Scott Morrison has urged Gerard Rennick to listen to medical experts after the Liberal senator labelled the approval of the Pfizer vaccine for children aged five to 11 “completely irresponsible”.
Rennick has experienced a meteoric rise in reach on Facebook, adding 70,000 followers in a little over a month, as he shared stories of vaccine adverse events he admits he can’t be sure are “100% accurate” and videos of anti-lockdown protests in Melbourne.
Since the Therapeutic Goods Administration approved Pfizer for kids on Sunday, Rennick has lashed out over “serious concerns” about the sample size of clinical trials and again refused to vote for government legislation, this time warning he will do so until the approval is revoked.
At a Covid-19 committee hearing on Tuesday senior health officials rejected Rennick’s claims vaccinations amount to “experimenting” on children and pointed to the US experience of administering 5m doses of Pfizer to children aged five to 11 as evidence it is “worthwhile, safe and effective”.
A spokesperson for Morrison said: “The prime minister and [his] office have repeatedly made clear directly and also publicly that decisions about the health of Australians are made based on the advice of our country’s medical experts.”
“The government will continue to listen to the medical experts on these issues and strong suggests senator Rennick does the same.”
On 26 November, Morrison told ABC Radio “of course” he takes Rennick to task for misinformation privately, adding that he does so “publicly as well”.
“I mean, there’s no doubt about the government’s position on the importance of the vaccination program, and any suggestion otherwise is absurd.”
At a press conference in Melbourne on Wednesday announcing Moderna had been approved as a booster dose the health minister, Greg Hunt, said he expected a “positive announcement” next week from the Australian Technical Advisory Group on Immunisation recommending Pfizer for children, who will be added to the vaccination program from 10 January.
Hunt told reporters he disagreed with “views that are at odds with the TGA, whether it’s Senator Rennick” or those he accused of having “trashed” the brand of AstraZeneca.
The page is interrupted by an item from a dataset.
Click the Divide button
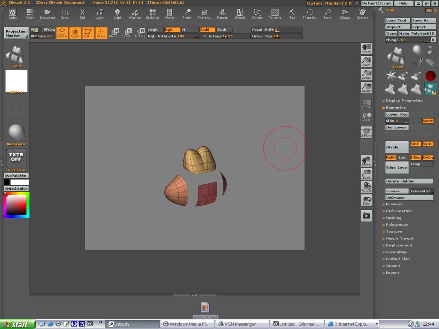This screenshot has height=329, width=439. coord(397,147)
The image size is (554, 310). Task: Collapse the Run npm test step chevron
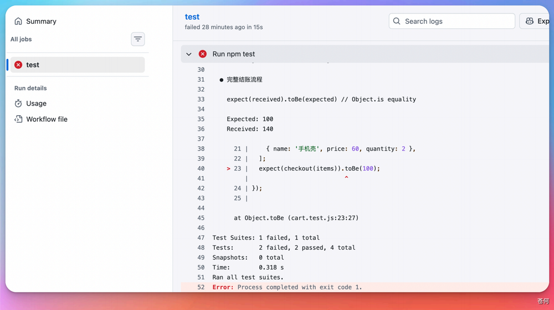click(189, 54)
He labelled the latter view “very unfortunate”.
Rising social media influence
Rennick has experienced a meteoric rise in the number of followers on his Facebook page, from 21,000 in late October to more than 93,000 followers as of Wednesday, according to Guardian Australia’s analysis of data from Facebook’s CrowdTangle social analytics service.
The tipping point came after a video he shared from the 6 November rally in Melbourne of a performance of I Am Australian. The video has been viewed over 700,000 times, and shared over 21,000 times.
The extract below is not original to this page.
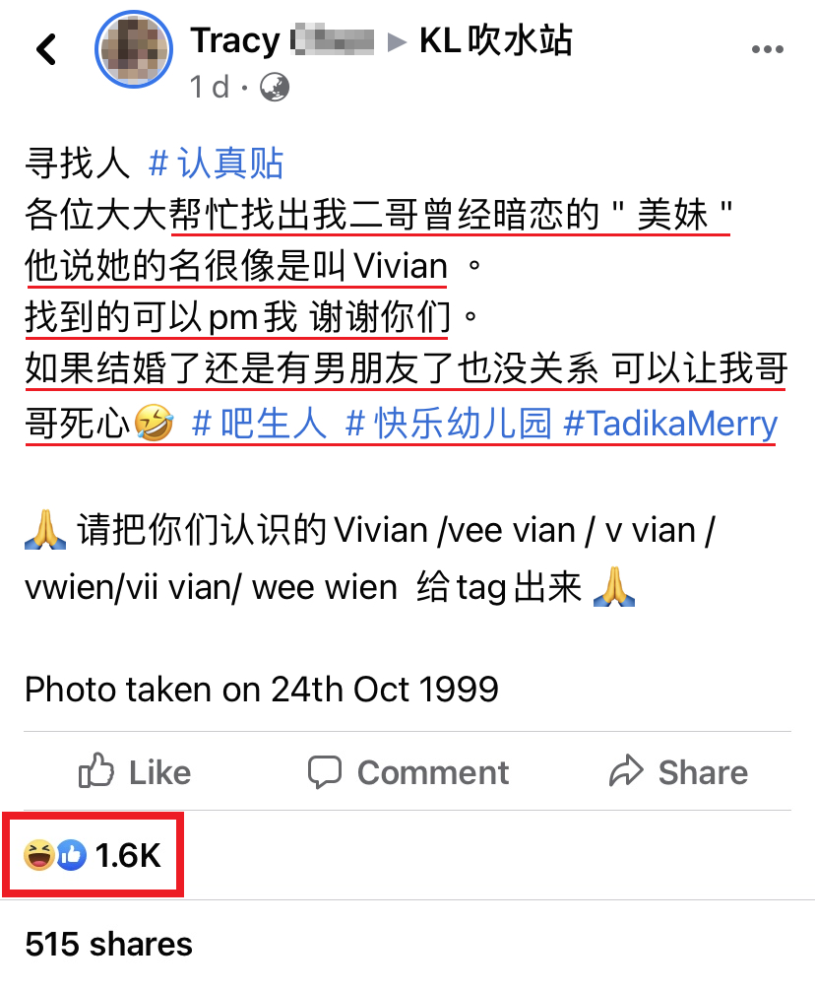
Task: Tap the thumbs-up Like icon
Action: pos(96,770)
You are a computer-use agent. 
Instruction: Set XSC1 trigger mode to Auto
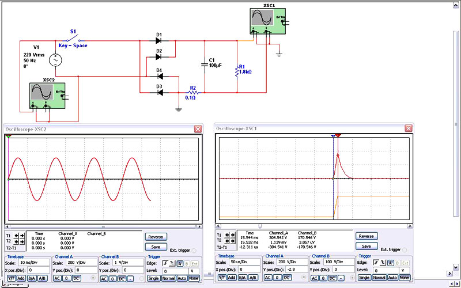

In the following two weeks Rennick’s follower count tripled, expanding his reach with videos of people claiming to have suffered adverse events from Covid-19 vaccines.
Rennick posts between two and three times a day. The top six posts, all focused on rallies or alleged issues with vaccines, have all been shared about 20,000 times each.
In the past 30 days alone, Rennick has outperformed all of his Senate colleagues on Facebook, with over 992,000 total interactions in the past month, and 3.8m video views. The next closest is One Nation senator Malcolm Robert’s page, with 736,000 interactions, then One Nation leader Pauline Hanson’s page with 662,000 interactions.
Prime minister Scott Morrison and Labor leader Anthony Albanese had 371,000 and 520,000 interactions respectively in the same time period.
The Australian Medical Association vice-president, Chris Moy, said Rennick’s surveys of adverse events were “as far away from science as possible” because they “force one answer he wants”.
He said Rennick sought to “portray himself as a Robin Hood figure while inciting distrust and fear … against the scientists and health professionals who have done so much to protect Australia”.
On Tuesday Rennick said he does not intend to stop social media advocacy on adverse events and rejected the label of misinformation.
“These are people’s stories and [the charge of misinformation is] an insult to those people,” he said. “It’s medical gaslighting of people who are having trouble getting their adverse events recognised.”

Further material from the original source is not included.